+++ SOURCE MATERIAL +++

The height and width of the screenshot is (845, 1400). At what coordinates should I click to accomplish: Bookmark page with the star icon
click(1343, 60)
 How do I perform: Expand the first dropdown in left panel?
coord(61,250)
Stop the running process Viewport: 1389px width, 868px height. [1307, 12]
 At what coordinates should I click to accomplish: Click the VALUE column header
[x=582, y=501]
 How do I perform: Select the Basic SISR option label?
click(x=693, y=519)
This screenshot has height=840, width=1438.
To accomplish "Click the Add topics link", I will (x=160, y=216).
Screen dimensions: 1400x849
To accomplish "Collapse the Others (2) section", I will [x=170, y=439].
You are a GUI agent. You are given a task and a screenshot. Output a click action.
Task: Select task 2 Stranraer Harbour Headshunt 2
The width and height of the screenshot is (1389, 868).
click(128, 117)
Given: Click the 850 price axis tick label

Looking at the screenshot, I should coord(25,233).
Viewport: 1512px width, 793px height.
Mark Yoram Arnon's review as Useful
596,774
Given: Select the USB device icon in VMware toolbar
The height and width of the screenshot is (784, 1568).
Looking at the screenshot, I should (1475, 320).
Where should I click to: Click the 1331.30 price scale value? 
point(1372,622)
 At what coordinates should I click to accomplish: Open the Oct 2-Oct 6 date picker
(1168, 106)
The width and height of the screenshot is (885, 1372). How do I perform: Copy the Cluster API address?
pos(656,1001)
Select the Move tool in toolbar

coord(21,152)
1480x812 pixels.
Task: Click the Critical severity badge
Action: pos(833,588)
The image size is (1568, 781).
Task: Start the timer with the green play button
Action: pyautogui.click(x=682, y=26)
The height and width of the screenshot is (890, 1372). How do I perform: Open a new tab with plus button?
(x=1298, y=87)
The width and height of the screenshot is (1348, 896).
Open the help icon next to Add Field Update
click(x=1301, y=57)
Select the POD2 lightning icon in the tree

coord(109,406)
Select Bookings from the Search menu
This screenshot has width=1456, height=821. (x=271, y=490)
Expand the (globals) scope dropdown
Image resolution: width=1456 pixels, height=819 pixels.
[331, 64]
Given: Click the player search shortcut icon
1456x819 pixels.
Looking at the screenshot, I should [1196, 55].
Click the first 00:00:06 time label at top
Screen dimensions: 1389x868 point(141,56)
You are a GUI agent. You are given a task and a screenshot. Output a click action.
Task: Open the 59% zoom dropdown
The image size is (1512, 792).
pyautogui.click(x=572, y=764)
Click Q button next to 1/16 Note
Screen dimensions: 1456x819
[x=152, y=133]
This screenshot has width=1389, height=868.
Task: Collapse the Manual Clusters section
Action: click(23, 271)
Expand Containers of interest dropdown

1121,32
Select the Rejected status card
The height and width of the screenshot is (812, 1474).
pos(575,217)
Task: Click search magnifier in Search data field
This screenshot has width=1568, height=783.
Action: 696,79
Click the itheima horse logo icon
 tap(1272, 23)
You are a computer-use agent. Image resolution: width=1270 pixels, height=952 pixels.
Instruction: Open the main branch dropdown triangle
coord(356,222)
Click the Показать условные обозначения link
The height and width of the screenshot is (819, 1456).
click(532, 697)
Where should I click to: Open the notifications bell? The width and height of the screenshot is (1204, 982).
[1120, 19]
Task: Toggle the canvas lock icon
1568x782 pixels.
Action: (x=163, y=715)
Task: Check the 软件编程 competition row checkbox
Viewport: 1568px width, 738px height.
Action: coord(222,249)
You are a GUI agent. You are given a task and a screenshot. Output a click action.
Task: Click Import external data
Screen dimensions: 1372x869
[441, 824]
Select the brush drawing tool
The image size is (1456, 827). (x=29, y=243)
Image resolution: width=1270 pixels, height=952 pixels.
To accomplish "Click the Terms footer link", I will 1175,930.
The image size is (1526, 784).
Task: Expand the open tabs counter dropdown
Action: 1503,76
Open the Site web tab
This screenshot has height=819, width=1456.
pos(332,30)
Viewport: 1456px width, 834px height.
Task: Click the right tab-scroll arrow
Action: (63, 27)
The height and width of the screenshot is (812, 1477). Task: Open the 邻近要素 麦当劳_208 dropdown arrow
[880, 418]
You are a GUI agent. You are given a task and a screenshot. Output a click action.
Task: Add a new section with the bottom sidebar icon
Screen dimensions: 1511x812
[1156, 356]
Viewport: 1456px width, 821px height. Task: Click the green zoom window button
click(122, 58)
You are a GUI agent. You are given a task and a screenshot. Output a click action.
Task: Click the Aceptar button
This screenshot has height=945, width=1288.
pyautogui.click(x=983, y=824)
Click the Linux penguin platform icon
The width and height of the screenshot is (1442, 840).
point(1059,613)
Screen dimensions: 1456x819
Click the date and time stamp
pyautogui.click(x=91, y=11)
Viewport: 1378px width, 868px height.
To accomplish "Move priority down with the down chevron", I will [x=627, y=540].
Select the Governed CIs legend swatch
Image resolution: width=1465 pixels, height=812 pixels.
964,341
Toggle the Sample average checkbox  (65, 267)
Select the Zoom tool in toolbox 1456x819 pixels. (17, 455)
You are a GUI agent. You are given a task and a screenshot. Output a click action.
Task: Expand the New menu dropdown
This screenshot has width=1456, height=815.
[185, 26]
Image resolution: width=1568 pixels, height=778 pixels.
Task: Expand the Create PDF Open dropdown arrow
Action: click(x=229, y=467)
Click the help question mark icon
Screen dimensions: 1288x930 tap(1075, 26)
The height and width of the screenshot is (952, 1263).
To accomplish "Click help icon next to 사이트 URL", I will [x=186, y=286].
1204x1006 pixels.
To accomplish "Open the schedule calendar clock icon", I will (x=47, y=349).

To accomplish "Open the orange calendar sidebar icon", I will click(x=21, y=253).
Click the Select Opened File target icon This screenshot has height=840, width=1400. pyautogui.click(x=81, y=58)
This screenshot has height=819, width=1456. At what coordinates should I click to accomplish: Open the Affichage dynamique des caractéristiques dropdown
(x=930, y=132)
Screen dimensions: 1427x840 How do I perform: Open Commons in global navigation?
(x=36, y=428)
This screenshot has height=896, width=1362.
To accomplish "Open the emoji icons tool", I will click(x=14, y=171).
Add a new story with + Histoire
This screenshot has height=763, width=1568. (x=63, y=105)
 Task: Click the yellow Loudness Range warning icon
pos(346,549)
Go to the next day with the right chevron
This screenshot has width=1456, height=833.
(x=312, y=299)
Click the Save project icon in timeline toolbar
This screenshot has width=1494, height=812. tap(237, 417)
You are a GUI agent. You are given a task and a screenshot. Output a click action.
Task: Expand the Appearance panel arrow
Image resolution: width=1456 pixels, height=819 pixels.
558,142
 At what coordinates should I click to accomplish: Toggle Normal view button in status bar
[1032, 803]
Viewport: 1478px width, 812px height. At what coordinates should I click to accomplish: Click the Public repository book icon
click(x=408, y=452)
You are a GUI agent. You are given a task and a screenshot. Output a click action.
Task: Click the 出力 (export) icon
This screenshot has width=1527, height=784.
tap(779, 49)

+++

Out of the data above, give again only the lines starting at the one holding "The height and width of the screenshot is (890, 1372)." and ending at the one holding "Click Q button next to 1/16 Note", unchanged.

• OUTPUT BELOW:
The height and width of the screenshot is (890, 1372). How do I perform: Open a new tab with plus button?
(x=1298, y=87)
The width and height of the screenshot is (1348, 896).
Open the help icon next to Add Field Update
click(x=1301, y=57)
Select the POD2 lightning icon in the tree

coord(109,406)
Select Bookings from the Search menu
This screenshot has width=1456, height=821. (x=271, y=490)
Expand the (globals) scope dropdown
Image resolution: width=1456 pixels, height=819 pixels.
[331, 64]
Given: Click the player search shortcut icon
1456x819 pixels.
Looking at the screenshot, I should [1196, 55].
Click the first 00:00:06 time label at top
Screen dimensions: 1389x868 point(141,56)
You are a GUI agent. You are given a task and a screenshot. Output a click action.
Task: Open the 59% zoom dropdown
The image size is (1512, 792).
pyautogui.click(x=572, y=764)
Click Q button next to 1/16 Note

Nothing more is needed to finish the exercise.